I first came across silk organza when I did a workshop with Jeanette DeNicolis Meyer in 2012. We painted pieces of silk organza and then worked on abstract compositions layering up the colours. I fell in love with the luminous qualities and the complexity of colour that you could get from layering them.
Above is one of my pieces in progress from that workshop where you can see the layers of fine colour.
And here's my beautiful friend, Sue, working on her painterly piece. I adored how she had a piece with multiple colours, I hadn't thought to try that.
I also came across a book by Melanie Testa, titled, "Inspired to Quilt."
Melanie also used silk organza in her quilts, often as whole overlays, and she would paint it or use thickened dyes to colour it. Her quilts are glorious, with lovely colour and transparency.
So these strands sort of all came together over the years to lead me down the silk organza path. One of my first quilts where I used it was 'Sunset Tui'. I was using leftovers from Jeanette's class cut into curving shapes to create the background. I attempted to free-motion quilt those pieces down but got frustrated by all the edges constantly lifting up as I would run my darning foot over them. I put the quilt away for a while in frustration.
Then eventually I used information from Melanie's book to make a whole silk organza overlay for the whole quilt. I used stencils to print a bird and flax frond on it and painted the rest. The dreamy colour it made and the ease of using it to hold all the fiddly bits down had me hooked.

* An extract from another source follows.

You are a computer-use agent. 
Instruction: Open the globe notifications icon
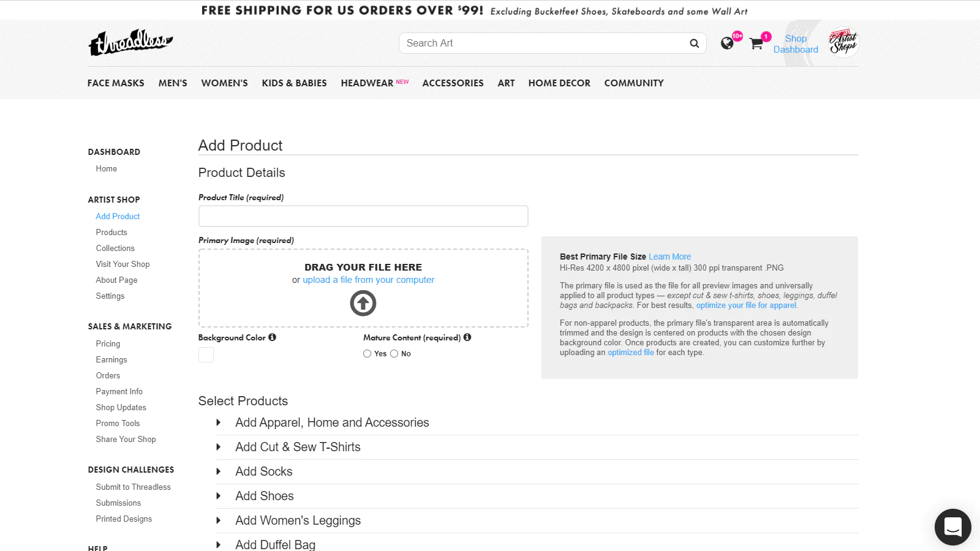[x=727, y=43]

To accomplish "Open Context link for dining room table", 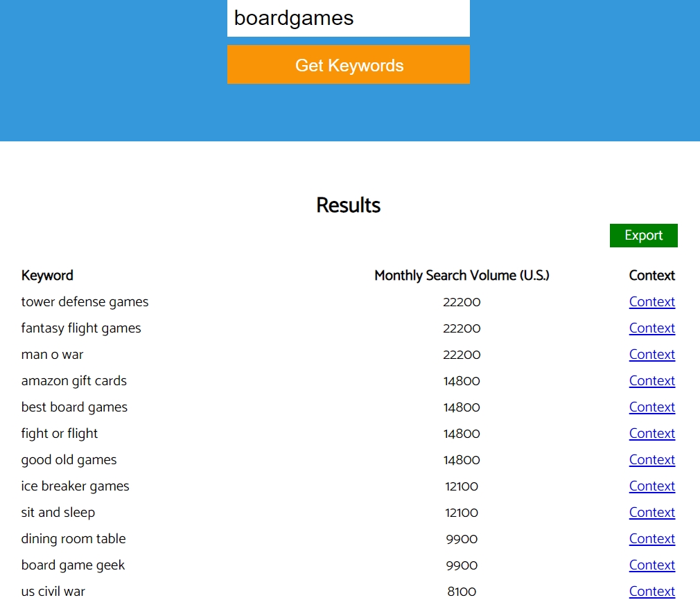I will tap(651, 539).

So now I buy silk organza wholesale and dye it myself. I love the colours and I love to have more than one colour in a piece so I can get that range of colour onto my quilt top. I also love that I can stencil an image onto it, which you cannot with tulle because of the open holey weave.
The other thing I can do with organza that I can't do with tulle is use a fusible web with it. I prefer Mistyfuse because it is so fine that it doesn't come through the sheerness of the organza, but I have also used Vlisofix with some success. However, a fusible with defined texture to it like Steam-a-seam shows very clearly through the organza and I won't use it.
Above is a picture of some of my hand-dyed silk organzas ready to use in quilts.
I found a great blog post over at Droplet Weddings, with good images, on the differences between several types of sheer fabrics. So if you need clarification of what the different sheer fabrics look and drape like, head over there. She say that silk organza has a lot of body to it and she finds it quite stiff. I will add that once it is dyed and washed it softens up, but having a bit of body is not a bad thing with sheer fabrics when you are using them in art quilts!
I hope that answers your questions, Jaye. I don't know many other people who use silk organza in the way I do, but I love it and the effects it can give.